![La sélection d'avril 2019 1 99 Qui a tue mon père Stanilas Nordey ©JL Fernandez](https://www.causette.fr/wp-content/uploads/2020/06/99-Qui-a-tue-mon-père-Stanilas-Nordey-©JL-Fernandez-683x1024.jpg)
Qui a tué mon père, mise en scène de Stanislas Nordey
Qui a tué mon père. C’est la question que posait Édouard Louis dans son troisième livre paru en 2018. Après avoir raconté la violence de sa famille à l’égard de son homosexualité avec En finir avec Eddy Bellegueule, il questionnait, dans ce pamphlet autobiographique, la violence sociale et politique qui a réduit le corps de son père, ouvrier dans le Nord, en miettes. À 50 ans, ce dernier, victime d’un accident du travail, ne peut plus faire dix mètres sans être essoufflé. C’est ce texte en forme de « J’accuse » que profère sur scène le grand comédien Stanislas Nordey. Sur le plateau, presque vide, des mannequins de cire représentent l’homme brisé. En fond, de grandes photographies en noir et blanc d’un village du Nord. Celui qui avait d’abord fustigé son père, coupé tout lien avec lui, avant de renouer, remonte peu à peu le fil de ses souvenirs pour tenter de comprendre ce qui, politiquement, a façonné son père. Si le virilisme n’avait pas fait son œuvre – celui-là même qui insinue que l’école c’est pour les filles et que quand on est un homme on va, le plus tôt possible, travailler –, son père serait-il devenu celui qu’il est ? Le talent d’interprétation de Nordey et son goût de la langue nous font entendre chaque virgule de ce texte, qui résonne tout particulièrement en ces temps où la violence sociale est à son comble.
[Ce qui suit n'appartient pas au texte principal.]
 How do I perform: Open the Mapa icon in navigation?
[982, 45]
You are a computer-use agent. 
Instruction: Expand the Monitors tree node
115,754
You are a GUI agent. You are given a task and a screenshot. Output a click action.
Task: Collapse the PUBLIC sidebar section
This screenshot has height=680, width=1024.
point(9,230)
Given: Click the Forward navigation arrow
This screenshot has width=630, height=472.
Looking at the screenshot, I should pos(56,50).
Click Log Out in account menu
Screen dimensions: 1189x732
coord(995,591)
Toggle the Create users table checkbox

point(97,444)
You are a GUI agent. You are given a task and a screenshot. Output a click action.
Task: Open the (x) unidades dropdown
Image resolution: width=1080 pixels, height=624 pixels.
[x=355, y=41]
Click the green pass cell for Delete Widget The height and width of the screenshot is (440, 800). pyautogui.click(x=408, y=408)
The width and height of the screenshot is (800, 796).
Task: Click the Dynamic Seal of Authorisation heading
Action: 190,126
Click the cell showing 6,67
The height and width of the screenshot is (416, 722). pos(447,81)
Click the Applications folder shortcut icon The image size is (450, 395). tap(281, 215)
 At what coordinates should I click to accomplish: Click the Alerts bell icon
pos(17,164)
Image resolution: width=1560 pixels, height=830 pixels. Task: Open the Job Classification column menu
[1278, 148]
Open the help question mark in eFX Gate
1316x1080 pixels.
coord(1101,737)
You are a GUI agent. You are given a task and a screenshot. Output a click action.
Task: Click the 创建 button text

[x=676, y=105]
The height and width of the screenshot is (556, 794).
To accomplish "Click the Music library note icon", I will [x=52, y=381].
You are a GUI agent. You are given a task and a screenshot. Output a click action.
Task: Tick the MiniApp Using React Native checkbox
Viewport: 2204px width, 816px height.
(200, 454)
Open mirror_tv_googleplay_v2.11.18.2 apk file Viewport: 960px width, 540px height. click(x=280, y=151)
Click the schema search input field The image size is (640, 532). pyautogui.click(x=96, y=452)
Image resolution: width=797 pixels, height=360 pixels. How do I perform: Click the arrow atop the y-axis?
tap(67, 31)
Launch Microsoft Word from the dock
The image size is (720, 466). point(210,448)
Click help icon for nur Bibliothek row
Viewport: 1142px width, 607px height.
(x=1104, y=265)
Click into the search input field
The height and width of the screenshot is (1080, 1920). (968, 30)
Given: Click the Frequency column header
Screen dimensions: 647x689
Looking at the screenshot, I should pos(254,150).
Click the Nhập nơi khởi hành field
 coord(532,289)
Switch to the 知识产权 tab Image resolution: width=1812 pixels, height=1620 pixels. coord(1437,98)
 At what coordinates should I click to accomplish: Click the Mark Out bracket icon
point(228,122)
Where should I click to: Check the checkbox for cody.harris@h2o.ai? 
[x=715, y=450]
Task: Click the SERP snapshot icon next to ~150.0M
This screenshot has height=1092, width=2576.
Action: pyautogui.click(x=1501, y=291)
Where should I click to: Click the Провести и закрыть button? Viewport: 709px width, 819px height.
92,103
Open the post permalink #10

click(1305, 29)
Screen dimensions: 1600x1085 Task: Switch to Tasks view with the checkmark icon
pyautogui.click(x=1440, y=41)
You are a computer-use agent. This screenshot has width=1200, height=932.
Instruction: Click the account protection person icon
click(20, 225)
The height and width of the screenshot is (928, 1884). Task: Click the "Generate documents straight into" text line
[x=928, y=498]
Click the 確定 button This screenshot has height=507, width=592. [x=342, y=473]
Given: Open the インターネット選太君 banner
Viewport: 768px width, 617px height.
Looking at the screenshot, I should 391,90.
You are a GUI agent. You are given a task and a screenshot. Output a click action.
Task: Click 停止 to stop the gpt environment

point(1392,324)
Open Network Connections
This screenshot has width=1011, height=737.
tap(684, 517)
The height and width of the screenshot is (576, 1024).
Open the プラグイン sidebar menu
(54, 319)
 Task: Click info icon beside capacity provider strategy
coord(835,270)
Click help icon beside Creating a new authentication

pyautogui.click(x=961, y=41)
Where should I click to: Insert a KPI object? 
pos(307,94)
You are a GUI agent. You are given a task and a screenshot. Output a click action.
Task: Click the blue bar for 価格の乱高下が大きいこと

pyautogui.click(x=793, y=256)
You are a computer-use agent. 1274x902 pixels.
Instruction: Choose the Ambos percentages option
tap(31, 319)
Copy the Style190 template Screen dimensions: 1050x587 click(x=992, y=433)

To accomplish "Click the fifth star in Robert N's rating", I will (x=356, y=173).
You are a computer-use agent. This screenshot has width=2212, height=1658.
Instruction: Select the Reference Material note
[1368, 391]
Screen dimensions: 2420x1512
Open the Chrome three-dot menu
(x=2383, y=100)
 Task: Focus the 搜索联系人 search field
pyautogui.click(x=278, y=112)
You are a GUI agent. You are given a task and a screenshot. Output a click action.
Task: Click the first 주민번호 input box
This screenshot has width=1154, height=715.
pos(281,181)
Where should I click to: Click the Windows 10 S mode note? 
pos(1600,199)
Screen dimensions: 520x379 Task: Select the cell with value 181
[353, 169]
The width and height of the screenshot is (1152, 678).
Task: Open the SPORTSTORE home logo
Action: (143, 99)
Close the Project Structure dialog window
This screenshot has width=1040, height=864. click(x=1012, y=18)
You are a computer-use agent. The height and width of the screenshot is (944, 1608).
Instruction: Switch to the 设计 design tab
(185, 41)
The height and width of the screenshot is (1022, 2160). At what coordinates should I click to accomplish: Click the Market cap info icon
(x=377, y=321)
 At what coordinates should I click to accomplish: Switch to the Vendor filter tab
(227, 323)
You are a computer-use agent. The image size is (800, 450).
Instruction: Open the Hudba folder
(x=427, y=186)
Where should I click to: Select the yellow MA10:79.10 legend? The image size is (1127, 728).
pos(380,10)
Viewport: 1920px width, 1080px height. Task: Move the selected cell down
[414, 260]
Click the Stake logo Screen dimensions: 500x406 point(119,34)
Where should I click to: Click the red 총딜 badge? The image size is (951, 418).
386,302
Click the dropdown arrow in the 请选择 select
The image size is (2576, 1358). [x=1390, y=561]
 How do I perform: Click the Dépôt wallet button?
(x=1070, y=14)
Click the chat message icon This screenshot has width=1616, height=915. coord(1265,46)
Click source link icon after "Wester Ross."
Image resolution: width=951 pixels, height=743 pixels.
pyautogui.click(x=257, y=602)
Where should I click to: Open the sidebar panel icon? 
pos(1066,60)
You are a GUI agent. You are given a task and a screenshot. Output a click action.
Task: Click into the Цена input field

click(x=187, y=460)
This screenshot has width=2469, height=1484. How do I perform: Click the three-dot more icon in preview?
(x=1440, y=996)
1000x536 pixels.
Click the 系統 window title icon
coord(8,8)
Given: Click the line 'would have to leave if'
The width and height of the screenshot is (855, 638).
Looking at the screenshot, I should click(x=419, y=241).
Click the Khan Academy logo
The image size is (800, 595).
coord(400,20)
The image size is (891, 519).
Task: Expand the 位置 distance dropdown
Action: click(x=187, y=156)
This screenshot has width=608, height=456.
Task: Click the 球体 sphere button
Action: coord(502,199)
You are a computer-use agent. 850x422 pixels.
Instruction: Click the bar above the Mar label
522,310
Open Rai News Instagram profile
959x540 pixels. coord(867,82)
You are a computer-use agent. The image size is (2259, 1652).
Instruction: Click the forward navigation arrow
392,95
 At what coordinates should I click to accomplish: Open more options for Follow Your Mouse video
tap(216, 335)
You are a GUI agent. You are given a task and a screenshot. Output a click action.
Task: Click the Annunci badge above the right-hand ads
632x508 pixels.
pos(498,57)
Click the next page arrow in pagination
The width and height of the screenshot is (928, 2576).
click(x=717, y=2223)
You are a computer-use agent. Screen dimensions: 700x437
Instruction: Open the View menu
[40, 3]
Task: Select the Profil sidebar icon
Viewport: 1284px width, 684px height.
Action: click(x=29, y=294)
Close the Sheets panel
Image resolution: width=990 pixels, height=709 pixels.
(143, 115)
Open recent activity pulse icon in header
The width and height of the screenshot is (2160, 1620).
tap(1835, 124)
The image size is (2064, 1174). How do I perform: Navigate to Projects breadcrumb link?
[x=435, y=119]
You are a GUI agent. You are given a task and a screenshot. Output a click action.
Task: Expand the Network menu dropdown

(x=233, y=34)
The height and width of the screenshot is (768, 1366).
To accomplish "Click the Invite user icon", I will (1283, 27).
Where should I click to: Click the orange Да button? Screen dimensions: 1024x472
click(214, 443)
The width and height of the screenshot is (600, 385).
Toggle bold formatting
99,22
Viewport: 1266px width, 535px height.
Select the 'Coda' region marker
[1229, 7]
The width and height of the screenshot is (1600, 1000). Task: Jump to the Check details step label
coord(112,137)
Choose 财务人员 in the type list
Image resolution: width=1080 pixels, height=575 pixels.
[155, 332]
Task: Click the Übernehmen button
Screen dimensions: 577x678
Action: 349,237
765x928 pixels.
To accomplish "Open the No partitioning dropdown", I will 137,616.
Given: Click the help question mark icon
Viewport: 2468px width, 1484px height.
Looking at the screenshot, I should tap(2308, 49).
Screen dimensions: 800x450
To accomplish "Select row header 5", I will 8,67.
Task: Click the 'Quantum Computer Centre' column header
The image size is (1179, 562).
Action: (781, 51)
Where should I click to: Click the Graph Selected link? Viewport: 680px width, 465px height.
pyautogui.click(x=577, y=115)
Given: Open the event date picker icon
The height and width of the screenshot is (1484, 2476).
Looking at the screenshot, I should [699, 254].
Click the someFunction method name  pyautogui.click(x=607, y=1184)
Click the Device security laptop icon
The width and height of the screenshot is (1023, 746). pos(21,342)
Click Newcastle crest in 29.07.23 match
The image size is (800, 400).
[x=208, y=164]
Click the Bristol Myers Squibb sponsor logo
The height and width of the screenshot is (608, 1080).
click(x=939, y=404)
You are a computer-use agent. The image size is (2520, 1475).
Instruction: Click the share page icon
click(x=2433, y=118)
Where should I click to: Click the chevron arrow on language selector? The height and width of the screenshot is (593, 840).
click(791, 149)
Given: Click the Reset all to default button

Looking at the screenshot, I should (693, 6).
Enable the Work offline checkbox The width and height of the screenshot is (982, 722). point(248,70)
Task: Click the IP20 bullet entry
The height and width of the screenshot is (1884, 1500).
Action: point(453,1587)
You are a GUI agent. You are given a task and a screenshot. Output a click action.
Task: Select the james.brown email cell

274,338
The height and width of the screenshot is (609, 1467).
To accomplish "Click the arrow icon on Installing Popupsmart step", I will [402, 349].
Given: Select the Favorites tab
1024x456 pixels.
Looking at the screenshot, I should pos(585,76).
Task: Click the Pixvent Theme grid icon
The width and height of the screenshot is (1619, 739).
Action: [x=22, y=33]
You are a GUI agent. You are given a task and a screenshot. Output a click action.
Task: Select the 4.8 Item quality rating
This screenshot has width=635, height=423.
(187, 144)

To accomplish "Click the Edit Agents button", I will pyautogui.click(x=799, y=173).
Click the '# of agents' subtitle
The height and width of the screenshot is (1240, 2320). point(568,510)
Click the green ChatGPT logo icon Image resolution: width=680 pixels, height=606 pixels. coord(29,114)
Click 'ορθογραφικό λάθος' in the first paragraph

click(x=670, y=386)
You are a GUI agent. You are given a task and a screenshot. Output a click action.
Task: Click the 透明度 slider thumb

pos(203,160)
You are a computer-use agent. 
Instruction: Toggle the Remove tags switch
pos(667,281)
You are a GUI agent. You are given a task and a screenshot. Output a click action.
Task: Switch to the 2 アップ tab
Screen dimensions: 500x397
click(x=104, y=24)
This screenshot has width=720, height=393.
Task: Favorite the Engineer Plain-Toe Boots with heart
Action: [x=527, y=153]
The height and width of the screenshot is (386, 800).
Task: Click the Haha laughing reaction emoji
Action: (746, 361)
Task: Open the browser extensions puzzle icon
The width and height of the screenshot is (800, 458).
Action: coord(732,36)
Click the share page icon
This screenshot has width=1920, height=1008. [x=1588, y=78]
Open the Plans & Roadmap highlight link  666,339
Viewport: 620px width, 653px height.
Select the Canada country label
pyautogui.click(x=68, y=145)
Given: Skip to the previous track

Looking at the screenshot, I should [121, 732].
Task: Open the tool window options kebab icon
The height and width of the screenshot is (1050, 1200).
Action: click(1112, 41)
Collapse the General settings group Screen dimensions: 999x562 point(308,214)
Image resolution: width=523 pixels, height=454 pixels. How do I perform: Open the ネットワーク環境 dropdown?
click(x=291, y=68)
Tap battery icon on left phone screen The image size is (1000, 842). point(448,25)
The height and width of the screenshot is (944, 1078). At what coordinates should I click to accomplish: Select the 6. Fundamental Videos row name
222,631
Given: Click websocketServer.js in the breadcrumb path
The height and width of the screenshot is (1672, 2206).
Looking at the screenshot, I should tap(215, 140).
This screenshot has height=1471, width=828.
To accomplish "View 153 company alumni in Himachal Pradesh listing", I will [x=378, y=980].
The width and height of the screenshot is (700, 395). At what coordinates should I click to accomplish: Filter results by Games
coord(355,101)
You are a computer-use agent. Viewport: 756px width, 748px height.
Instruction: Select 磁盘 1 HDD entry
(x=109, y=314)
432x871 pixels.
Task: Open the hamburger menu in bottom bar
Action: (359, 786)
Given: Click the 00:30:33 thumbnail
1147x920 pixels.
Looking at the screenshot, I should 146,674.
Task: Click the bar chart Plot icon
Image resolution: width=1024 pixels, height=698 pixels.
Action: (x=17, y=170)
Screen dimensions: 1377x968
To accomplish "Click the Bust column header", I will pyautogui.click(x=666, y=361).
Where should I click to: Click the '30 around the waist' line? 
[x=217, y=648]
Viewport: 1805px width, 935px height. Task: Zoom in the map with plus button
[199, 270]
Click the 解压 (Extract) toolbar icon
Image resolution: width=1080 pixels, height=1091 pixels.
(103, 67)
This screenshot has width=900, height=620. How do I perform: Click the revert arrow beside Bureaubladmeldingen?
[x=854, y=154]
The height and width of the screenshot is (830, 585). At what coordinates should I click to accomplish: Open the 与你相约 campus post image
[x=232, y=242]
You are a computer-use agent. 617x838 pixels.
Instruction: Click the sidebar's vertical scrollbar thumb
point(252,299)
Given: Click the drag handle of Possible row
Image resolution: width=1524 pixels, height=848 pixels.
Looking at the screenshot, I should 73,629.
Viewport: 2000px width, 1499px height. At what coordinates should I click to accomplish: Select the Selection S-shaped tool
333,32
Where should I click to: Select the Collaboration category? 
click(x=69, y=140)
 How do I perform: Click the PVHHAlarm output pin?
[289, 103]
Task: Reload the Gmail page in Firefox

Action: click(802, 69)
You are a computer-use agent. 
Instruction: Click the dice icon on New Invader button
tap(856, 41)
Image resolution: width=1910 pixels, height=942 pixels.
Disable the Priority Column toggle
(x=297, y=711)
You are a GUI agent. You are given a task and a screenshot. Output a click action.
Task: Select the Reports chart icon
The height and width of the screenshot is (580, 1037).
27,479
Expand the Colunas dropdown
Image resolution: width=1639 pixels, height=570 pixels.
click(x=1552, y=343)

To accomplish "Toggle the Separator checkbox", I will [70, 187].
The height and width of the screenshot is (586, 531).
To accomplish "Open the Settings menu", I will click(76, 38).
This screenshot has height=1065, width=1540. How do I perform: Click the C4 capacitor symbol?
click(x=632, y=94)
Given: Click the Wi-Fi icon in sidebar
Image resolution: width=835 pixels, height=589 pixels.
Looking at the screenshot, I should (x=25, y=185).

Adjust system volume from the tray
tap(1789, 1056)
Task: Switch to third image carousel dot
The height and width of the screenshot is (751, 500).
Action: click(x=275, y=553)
Qui a tué mon père, mise en scène de Stanislas Nordey, en tournée.
Le Fils, mise en scène de David Gauchard
Pour Catherine, pharmacienne bretonne, tout commence avec un rassemblement devant le théâtre de Rennes où se joue la pièce supposément blasphématoire de Romeo Castellucci. Agenouillée par terre, les bras en croix, elle vibre. Elle rencontre d’autres femmes comme elle. Motivées. Des catholiques, ferventes, qui comptent bien faire entendre leur voix. Catherine rejoint le mouvement. Très vite, elle arrête de vendre la pilule du lendemain dans son officine. Et quand vient la Manif pour tous, elle bat ardemment le pavé. Un papa, une maman. Jusqu’au jour où elle aperçoit Cyril, son fils chéri, en train d’embrasser Thomas. Son monde s’écroule. La honte la gagne. Comment concilier ses convictions et son amour maternel ? Elle est écartelée. Ce texte, écrit sur la base d’un travail documentaire par Marine Bachelot Nguyen à la demande du metteur en scène David Gauchard, est interprété avec une intense émotion par la comédienne Emmanuelle Hiron. Un jeu dense et resserré qui permet
d’aller voir, pour une fois, de l’autre côté de la rive.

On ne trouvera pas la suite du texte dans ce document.